** START Data shown **

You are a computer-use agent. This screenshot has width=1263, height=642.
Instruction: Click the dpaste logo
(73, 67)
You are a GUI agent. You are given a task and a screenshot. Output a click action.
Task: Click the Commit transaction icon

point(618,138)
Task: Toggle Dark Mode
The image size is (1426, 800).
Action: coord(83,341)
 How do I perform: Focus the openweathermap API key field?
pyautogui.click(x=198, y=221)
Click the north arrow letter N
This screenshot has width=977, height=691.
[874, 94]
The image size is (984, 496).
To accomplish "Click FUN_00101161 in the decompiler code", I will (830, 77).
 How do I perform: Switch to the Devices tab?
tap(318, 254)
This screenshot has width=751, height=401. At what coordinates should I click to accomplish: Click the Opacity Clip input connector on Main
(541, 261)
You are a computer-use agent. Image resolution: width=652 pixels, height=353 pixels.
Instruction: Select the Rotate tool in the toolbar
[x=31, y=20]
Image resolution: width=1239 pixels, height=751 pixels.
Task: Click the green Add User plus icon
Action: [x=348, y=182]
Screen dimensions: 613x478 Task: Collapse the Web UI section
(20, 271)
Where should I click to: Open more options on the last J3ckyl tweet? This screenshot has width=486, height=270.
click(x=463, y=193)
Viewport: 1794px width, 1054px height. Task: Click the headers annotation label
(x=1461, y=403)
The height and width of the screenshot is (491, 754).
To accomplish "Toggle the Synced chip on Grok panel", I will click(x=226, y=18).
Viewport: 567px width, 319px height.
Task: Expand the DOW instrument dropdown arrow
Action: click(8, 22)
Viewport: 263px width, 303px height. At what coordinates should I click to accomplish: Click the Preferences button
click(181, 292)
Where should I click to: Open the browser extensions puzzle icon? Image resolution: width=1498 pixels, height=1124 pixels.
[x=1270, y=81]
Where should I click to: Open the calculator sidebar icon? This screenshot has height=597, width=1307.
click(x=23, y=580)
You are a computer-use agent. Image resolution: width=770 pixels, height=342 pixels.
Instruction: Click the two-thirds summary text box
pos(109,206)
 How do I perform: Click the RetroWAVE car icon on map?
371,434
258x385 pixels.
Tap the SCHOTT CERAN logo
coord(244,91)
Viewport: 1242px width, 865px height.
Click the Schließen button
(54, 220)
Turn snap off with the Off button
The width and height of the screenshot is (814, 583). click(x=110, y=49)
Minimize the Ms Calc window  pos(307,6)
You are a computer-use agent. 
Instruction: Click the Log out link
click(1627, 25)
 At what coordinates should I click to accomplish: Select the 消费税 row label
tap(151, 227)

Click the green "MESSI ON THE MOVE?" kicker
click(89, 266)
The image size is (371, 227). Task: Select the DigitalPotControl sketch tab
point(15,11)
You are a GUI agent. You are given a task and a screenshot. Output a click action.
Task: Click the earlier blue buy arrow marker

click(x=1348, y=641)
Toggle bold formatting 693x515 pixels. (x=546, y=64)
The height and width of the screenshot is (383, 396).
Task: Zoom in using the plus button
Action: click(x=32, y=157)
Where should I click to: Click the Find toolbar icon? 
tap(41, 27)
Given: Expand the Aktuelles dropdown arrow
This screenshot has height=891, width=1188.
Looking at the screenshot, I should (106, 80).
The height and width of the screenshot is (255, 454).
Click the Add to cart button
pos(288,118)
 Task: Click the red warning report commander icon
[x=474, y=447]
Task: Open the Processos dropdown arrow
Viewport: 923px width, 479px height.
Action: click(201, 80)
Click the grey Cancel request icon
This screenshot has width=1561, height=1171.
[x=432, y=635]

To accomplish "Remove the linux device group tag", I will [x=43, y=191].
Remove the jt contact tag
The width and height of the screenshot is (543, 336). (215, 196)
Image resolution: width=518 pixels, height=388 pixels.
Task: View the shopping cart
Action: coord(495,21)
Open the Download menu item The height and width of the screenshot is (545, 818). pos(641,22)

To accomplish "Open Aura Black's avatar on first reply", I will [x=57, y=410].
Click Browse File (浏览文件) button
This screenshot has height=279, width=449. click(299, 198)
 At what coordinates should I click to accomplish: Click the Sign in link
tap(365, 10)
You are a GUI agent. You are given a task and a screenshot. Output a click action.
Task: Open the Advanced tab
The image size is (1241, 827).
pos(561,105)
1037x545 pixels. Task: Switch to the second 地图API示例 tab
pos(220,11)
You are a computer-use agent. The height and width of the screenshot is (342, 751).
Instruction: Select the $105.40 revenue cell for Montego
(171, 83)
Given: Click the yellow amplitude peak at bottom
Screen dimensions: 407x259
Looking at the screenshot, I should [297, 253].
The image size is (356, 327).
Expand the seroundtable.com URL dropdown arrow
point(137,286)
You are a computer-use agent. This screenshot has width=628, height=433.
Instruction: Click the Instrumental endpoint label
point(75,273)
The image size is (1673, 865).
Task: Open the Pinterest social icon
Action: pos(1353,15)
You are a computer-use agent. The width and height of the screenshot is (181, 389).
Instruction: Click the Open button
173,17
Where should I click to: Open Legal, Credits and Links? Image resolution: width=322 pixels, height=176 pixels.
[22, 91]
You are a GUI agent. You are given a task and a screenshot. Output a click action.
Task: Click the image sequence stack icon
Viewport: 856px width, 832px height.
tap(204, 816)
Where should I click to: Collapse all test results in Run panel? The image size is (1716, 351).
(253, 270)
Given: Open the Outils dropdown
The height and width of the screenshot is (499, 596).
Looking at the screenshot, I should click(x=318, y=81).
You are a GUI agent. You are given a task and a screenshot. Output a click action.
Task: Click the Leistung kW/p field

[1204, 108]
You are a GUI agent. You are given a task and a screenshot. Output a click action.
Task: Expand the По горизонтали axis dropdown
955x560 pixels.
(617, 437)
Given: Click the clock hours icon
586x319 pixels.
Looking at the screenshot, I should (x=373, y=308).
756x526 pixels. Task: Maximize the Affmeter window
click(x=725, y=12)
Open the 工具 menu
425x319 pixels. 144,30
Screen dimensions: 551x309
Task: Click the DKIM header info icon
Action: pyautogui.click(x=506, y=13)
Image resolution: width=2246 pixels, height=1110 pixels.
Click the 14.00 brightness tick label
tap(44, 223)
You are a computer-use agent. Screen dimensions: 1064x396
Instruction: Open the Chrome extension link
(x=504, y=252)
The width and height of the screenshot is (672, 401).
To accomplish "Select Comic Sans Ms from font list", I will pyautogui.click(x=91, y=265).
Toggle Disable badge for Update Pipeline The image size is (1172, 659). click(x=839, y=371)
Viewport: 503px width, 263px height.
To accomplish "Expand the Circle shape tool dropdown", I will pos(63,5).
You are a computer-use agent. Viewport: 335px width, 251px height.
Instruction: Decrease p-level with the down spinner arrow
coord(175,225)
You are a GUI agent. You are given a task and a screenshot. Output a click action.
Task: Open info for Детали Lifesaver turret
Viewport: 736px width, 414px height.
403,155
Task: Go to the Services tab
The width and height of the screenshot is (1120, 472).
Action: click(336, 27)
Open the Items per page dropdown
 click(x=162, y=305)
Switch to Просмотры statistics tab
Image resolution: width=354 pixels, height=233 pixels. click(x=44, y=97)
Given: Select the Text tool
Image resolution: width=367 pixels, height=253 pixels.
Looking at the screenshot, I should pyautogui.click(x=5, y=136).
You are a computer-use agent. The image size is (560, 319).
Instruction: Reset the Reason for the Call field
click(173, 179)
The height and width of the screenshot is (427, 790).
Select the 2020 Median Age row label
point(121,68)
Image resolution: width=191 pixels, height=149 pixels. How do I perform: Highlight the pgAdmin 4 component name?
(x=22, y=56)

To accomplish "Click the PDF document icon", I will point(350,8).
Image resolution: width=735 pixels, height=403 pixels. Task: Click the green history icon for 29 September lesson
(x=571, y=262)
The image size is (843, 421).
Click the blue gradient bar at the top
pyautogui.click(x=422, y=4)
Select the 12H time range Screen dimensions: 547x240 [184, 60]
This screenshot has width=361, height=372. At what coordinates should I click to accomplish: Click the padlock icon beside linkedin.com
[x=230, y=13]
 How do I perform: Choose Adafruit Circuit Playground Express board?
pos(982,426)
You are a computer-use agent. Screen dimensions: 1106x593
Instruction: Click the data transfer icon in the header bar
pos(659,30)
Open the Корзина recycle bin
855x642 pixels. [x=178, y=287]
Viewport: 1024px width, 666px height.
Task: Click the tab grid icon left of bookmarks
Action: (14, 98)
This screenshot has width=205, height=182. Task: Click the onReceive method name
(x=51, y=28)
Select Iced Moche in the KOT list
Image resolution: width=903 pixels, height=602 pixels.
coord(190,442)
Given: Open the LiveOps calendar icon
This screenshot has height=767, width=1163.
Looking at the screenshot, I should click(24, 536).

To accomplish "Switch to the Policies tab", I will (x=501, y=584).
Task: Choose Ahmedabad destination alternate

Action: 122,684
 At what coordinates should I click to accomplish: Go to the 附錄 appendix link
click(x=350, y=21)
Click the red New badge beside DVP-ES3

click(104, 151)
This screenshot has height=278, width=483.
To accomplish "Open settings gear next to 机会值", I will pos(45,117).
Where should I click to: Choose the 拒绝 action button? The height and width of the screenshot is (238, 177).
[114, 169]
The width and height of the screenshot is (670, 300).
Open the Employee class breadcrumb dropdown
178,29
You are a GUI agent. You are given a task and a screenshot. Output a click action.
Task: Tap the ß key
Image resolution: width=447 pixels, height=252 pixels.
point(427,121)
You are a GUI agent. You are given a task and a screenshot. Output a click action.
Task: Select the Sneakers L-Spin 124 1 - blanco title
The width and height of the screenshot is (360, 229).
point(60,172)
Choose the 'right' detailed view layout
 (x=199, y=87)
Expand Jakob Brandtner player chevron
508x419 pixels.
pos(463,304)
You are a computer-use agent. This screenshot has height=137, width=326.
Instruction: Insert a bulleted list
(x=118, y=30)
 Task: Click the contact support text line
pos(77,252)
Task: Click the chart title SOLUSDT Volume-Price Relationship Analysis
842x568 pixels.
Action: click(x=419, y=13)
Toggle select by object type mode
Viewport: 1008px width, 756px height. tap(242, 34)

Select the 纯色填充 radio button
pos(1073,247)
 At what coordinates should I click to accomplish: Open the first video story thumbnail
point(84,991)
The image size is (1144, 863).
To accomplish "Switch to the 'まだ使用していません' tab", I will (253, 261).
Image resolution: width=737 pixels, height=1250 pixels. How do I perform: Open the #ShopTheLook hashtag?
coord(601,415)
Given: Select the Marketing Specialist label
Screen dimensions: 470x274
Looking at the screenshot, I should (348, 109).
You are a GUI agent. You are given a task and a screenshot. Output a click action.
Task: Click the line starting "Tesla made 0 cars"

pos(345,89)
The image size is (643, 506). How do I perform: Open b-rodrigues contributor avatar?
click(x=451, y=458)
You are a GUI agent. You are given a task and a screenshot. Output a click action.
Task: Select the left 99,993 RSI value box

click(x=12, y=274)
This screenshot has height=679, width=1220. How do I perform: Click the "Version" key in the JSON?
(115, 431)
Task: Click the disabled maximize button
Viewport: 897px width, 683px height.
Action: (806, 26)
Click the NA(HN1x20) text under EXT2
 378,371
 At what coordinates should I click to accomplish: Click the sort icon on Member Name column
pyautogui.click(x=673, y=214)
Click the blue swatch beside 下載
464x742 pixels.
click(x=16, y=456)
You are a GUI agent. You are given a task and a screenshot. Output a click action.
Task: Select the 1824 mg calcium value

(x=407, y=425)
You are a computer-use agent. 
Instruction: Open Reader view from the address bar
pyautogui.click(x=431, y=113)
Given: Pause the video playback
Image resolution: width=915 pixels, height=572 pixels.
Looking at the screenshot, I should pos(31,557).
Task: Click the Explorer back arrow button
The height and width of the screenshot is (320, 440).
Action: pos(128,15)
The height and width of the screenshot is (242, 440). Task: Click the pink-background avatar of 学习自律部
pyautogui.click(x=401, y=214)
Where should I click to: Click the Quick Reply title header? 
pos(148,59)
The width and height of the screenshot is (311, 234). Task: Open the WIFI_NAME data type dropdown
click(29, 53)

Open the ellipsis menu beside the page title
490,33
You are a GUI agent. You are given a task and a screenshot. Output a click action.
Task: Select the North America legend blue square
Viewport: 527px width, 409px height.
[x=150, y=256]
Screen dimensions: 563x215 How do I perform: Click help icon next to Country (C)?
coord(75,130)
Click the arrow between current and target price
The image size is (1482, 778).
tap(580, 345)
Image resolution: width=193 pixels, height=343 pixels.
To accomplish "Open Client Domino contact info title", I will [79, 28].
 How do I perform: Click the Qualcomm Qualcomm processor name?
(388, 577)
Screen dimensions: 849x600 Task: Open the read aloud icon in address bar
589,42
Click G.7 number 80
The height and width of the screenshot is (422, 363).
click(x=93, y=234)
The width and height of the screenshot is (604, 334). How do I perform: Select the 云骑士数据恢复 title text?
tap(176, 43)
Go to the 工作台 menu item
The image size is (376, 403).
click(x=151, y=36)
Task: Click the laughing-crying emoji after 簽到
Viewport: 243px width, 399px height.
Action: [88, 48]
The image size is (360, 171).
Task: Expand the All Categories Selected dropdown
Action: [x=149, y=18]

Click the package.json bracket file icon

** END Data shown **

[Your objective] Starting at the line containing "Viewport: 1794px width, 1054px" and ending at the line containing "click(x=1348, y=641)", rewrite those lines with "Preferences" swapped for "Settings" and everything else left as it is. Give back only those lines.

[Output]
Viewport: 1794px width, 1054px height. Task: Click the headers annotation label
(x=1461, y=403)
The height and width of the screenshot is (491, 754).
To accomplish "Toggle the Synced chip on Grok panel", I will click(x=226, y=18).
Viewport: 567px width, 319px height.
Task: Expand the DOW instrument dropdown arrow
Action: click(8, 22)
Viewport: 263px width, 303px height. At what coordinates should I click to accomplish: Click the Settings button
click(181, 292)
Where should I click to: Open the browser extensions puzzle icon? Image resolution: width=1498 pixels, height=1124 pixels.
[x=1270, y=81]
Where should I click to: Open the calculator sidebar icon? This screenshot has height=597, width=1307.
click(x=23, y=580)
You are a computer-use agent. Image resolution: width=770 pixels, height=342 pixels.
Instruction: Click the two-thirds summary text box
pos(109,206)
 How do I perform: Click the RetroWAVE car icon on map?
371,434
258x385 pixels.
Tap the SCHOTT CERAN logo
coord(244,91)
Viewport: 1242px width, 865px height.
Click the Schließen button
(54, 220)
Turn snap off with the Off button
The width and height of the screenshot is (814, 583). click(x=110, y=49)
Minimize the Ms Calc window  pos(307,6)
You are a computer-use agent. 
Instruction: Click the Log out link
click(1627, 25)
 At what coordinates should I click to accomplish: Select the 消费税 row label
tap(151, 227)

Click the green "MESSI ON THE MOVE?" kicker
click(89, 266)
The image size is (371, 227). Task: Select the DigitalPotControl sketch tab
point(15,11)
You are a GUI agent. You are given a task and a screenshot. Output a click action.
Task: Click the earlier blue buy arrow marker

click(x=1348, y=641)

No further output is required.